Class: Veritable::Prediction

Inherits:

Hash

Object
Hash
Veritable::Prediction

show all

Defined in:: lib/veritable/api.rb

Overview

Represents the result of a Veritable prediction

A Veritable::Prediction is a Hash whose keys are the columns in the prediction request, and whose values are standard point estimates for predicted columns. For fixed (conditioning) columns, the value is the fixed value. For predicted values, the point estimate varies by datatype:

real – mean
count – mean rounded to the nearest integer
categorical – mode
boolean – mode

The object also gives access to the original predictions request, the predicted distribution on missing values, the schema of the analysis used to make predictions, and standard measures of uncertainty for the predicted values.

Attributes

request – a Hash containing the original predictions request.
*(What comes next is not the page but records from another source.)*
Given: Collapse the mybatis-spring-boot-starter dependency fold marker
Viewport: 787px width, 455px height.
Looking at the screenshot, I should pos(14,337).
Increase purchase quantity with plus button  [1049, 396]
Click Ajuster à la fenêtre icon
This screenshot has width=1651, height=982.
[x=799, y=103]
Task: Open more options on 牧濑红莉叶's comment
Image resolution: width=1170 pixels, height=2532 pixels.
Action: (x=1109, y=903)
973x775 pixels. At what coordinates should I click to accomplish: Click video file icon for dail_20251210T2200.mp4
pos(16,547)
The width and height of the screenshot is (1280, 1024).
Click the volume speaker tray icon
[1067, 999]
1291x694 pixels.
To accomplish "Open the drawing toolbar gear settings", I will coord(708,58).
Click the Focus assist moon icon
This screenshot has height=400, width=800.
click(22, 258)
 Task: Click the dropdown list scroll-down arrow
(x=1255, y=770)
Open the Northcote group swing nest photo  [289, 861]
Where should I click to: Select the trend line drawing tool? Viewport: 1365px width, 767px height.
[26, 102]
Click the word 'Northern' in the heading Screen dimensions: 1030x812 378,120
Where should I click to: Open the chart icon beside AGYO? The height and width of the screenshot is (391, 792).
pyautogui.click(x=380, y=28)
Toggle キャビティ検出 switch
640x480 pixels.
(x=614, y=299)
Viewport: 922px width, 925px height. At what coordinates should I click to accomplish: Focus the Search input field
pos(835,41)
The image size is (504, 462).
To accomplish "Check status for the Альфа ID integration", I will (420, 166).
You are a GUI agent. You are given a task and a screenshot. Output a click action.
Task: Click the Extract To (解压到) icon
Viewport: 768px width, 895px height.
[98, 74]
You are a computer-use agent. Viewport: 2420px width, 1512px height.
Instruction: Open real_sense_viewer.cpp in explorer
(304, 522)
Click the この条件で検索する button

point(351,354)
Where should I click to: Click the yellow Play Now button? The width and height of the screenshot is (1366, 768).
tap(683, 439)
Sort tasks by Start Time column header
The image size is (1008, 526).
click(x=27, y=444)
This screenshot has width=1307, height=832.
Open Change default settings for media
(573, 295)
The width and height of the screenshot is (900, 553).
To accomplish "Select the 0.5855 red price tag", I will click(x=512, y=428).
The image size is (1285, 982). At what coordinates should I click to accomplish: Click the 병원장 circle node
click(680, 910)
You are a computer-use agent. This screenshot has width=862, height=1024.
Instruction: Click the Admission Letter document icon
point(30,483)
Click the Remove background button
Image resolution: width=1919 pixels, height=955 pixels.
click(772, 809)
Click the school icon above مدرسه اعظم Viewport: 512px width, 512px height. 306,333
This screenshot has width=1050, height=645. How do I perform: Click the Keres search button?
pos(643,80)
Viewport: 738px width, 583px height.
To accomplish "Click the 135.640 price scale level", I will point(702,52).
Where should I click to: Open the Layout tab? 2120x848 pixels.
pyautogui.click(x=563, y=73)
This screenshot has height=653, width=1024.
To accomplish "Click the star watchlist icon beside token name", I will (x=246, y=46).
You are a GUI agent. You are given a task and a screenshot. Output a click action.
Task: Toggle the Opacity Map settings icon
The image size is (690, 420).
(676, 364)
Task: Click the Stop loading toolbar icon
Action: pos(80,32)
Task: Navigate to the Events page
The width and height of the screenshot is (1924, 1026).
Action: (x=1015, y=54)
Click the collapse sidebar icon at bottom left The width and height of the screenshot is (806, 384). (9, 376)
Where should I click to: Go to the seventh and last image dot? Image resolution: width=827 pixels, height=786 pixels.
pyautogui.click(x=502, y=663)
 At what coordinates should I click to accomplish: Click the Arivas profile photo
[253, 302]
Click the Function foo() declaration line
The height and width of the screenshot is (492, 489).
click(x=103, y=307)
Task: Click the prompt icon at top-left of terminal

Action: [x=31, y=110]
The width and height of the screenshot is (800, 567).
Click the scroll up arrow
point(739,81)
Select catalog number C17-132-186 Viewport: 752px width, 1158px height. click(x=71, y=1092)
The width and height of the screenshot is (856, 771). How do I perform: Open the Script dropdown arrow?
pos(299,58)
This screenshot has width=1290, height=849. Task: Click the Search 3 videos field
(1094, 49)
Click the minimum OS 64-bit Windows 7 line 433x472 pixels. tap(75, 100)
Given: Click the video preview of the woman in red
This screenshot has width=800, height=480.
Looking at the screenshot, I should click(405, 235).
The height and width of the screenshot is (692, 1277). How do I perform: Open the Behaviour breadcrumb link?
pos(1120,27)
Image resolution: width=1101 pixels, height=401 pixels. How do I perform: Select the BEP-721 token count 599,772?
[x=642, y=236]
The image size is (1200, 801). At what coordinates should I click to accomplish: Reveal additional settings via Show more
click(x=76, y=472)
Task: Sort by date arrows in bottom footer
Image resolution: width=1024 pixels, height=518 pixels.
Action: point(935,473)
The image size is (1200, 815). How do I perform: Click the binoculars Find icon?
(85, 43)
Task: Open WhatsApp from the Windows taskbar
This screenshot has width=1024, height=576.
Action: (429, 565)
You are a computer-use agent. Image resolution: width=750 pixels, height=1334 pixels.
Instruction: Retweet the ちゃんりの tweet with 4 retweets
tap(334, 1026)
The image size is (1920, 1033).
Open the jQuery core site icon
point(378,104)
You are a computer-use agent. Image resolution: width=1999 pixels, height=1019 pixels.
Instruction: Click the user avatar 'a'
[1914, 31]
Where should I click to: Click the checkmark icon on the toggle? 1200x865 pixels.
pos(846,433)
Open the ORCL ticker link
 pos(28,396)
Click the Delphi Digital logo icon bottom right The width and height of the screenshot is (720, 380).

Keys are column names; conditioning values are present, predicted values are nil.
distribution – the underlying predicted distribution as an Array of Hashes, each of which represents a single sample from the predictive distribution.
schema – the schema for the columns in the predictions request
uncertainty – a Hash containing measures of uncertainty for each predicted value.

Methods

prob_within – calculates the probability a column’s value lies within a range
credible_values – calculates a credible range for the value of a column

Instance Attribute Summary collapse

#distribution ⇒ Object readonly

The underlying predicted distribution, as an Array of Hashes.
#request ⇒ Object readonly

The original predictions request, as a Hash.
#request_id ⇒ Object readonly

The original prediction ‘_request_id’, nil if none was specified.
#schema ⇒ Object readonly

The schema for the columns in the predictions request.
#uncertainty ⇒ Object readonly

A Hash of standard uncertainty measures.

Instance Method Summary collapse

#credible_values(column, p = nil) ⇒ Object

Based on the underlying predicted distribution, calculates a range within which the predicted value for the column lies with the specified probability.
#initialize(request, distribution, schema, request_id = nil) ⇒ Prediction constructor

Initializes a Veritable::Prediction.
#inspect ⇒ Object

Returns a string representation of the prediction results.
#prob_within(column, range) ⇒ Object

Calculates the probability a column’s value lies within a range.
#to_s ⇒ Object

Returns a string representation of the prediction results.

Constructor Details

#initialize(request, distribution, schema, request_id = nil) ⇒ `Prediction`

Initializes a Veritable::Prediction

Users should not call directly. Instead, call Veritable::Analysis#predict.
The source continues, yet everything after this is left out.